Looking up at Ressler beside her, he met her eyes in the morning light.
"We have to go back in there," they both said in unison to the other, then nodded together. The fact they were so intune as to have voiced the same thought at the same time was lost on them in that moment. Their minds instead back in a blood filled massacre of death.
He took a deep, shuddering breath. "But not right now. They're not going anywhere and the scene is secure until the Coroner arrives."

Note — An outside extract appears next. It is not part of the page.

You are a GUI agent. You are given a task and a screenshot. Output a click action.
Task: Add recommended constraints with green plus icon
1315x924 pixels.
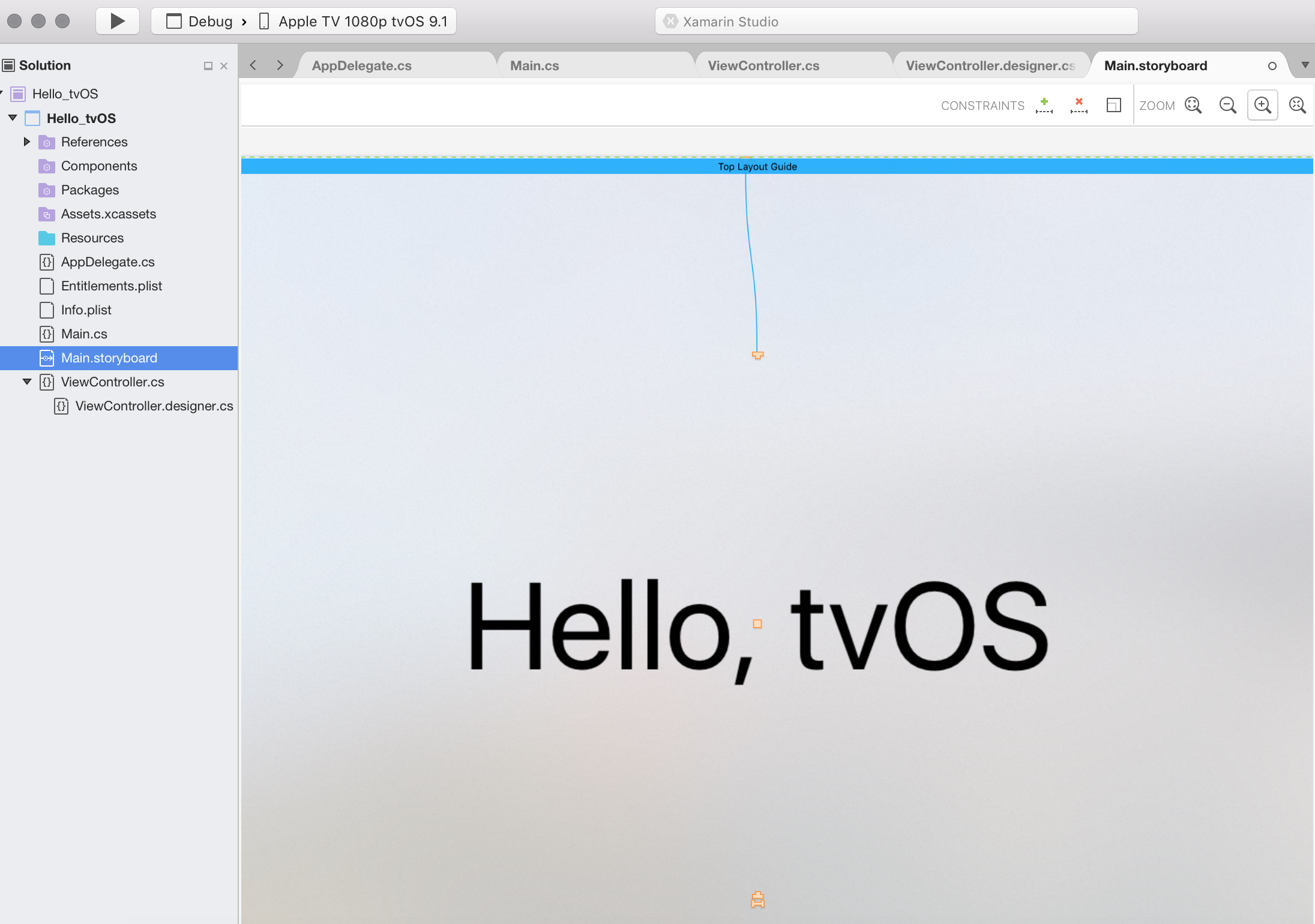[x=1044, y=106]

As Liz stood looking at the large building, a thought occurred to her. And as she turned to him her eyes widened. "Ress!"
"What?" he asked her.
"There were no children in there. Where are the children?!"
His eyes darted to the building and together they sprinted over to it. As an armed agent came outside, Ressler yelled over to him.
"Search the building! The children are missing! Find them!"
And as they plowed inside the double doors again, this time they averted their eyes from the carnage before them and sprinted toward the interior rooms of the building. They had something new to focus on now, and while the horror of the massacre still lay dead and bloody inside the sanctuary, now their task was to focus on the living.
With a glance and nod to each other they drew their weapons and began their search of the building, focused once again on the job at hand, knowing their partner had their back.